---------- RECORDS FOR THIS TASK ----------
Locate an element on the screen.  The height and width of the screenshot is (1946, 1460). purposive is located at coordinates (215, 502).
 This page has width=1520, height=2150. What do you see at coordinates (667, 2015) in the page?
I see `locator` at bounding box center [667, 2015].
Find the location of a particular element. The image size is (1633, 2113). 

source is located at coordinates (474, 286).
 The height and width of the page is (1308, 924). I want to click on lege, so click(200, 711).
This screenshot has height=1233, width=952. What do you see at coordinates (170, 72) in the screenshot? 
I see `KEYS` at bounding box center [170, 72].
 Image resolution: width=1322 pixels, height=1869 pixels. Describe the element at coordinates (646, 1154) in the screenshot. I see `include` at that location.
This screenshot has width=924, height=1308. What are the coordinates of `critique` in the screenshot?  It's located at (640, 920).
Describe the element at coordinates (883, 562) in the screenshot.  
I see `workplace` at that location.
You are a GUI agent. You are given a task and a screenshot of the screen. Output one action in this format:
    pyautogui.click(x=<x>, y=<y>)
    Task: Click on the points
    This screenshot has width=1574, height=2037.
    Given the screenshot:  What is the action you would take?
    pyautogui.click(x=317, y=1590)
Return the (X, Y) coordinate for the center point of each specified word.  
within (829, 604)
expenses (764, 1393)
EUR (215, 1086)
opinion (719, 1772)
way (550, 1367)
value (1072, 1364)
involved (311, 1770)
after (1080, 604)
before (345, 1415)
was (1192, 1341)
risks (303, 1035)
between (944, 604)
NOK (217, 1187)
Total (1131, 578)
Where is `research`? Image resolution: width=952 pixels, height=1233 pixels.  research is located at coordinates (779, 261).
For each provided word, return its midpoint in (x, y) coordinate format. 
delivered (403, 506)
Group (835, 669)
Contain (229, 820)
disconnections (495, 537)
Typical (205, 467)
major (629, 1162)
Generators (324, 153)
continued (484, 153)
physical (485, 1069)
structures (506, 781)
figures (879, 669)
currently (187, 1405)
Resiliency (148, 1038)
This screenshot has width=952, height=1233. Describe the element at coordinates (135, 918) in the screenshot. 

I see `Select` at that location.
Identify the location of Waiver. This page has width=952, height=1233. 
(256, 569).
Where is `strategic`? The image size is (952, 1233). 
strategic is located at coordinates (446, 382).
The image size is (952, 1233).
----------
> **AIM OF THE TASK**
Please reproduce all of the data above word for word.

> **RESPONSE TO THIS EXERCISE**
Locate an element on the screen.  The height and width of the screenshot is (1946, 1460). purposive is located at coordinates (215, 502).
 This page has width=1520, height=2150. What do you see at coordinates (667, 2015) in the page?
I see `locator` at bounding box center [667, 2015].
Find the location of a particular element. The image size is (1633, 2113). 

source is located at coordinates (474, 286).
 The height and width of the page is (1308, 924). I want to click on lege, so click(200, 711).
This screenshot has height=1233, width=952. What do you see at coordinates (170, 72) in the screenshot? 
I see `KEYS` at bounding box center [170, 72].
 Image resolution: width=1322 pixels, height=1869 pixels. Describe the element at coordinates (646, 1154) in the screenshot. I see `include` at that location.
This screenshot has width=924, height=1308. What are the coordinates of `critique` in the screenshot?  It's located at (640, 920).
Describe the element at coordinates (883, 562) in the screenshot.  
I see `workplace` at that location.
You are a GUI agent. You are given a task and a screenshot of the screen. Output one action in this format:
    pyautogui.click(x=<x>, y=<y>)
    Task: Click on the points
    This screenshot has width=1574, height=2037.
    Given the screenshot:  What is the action you would take?
    pyautogui.click(x=317, y=1590)
Return the (X, Y) coordinate for the center point of each specified word.  
within (829, 604)
expenses (764, 1393)
EUR (215, 1086)
opinion (719, 1772)
way (550, 1367)
value (1072, 1364)
involved (311, 1770)
after (1080, 604)
before (345, 1415)
was (1192, 1341)
risks (303, 1035)
between (944, 604)
NOK (217, 1187)
Total (1131, 578)
Where is `research`? Image resolution: width=952 pixels, height=1233 pixels.  research is located at coordinates (779, 261).
For each provided word, return its midpoint in (x, y) coordinate format. 
delivered (403, 506)
Group (835, 669)
Contain (229, 820)
disconnections (495, 537)
Typical (205, 467)
major (629, 1162)
Generators (324, 153)
continued (484, 153)
physical (485, 1069)
structures (506, 781)
figures (879, 669)
currently (187, 1405)
Resiliency (148, 1038)
This screenshot has width=952, height=1233. Describe the element at coordinates (135, 918) in the screenshot. 

I see `Select` at that location.
Identify the location of Waiver. This page has width=952, height=1233. 
(256, 569).
Where is `strategic`? The image size is (952, 1233). 
strategic is located at coordinates (446, 382).
The image size is (952, 1233).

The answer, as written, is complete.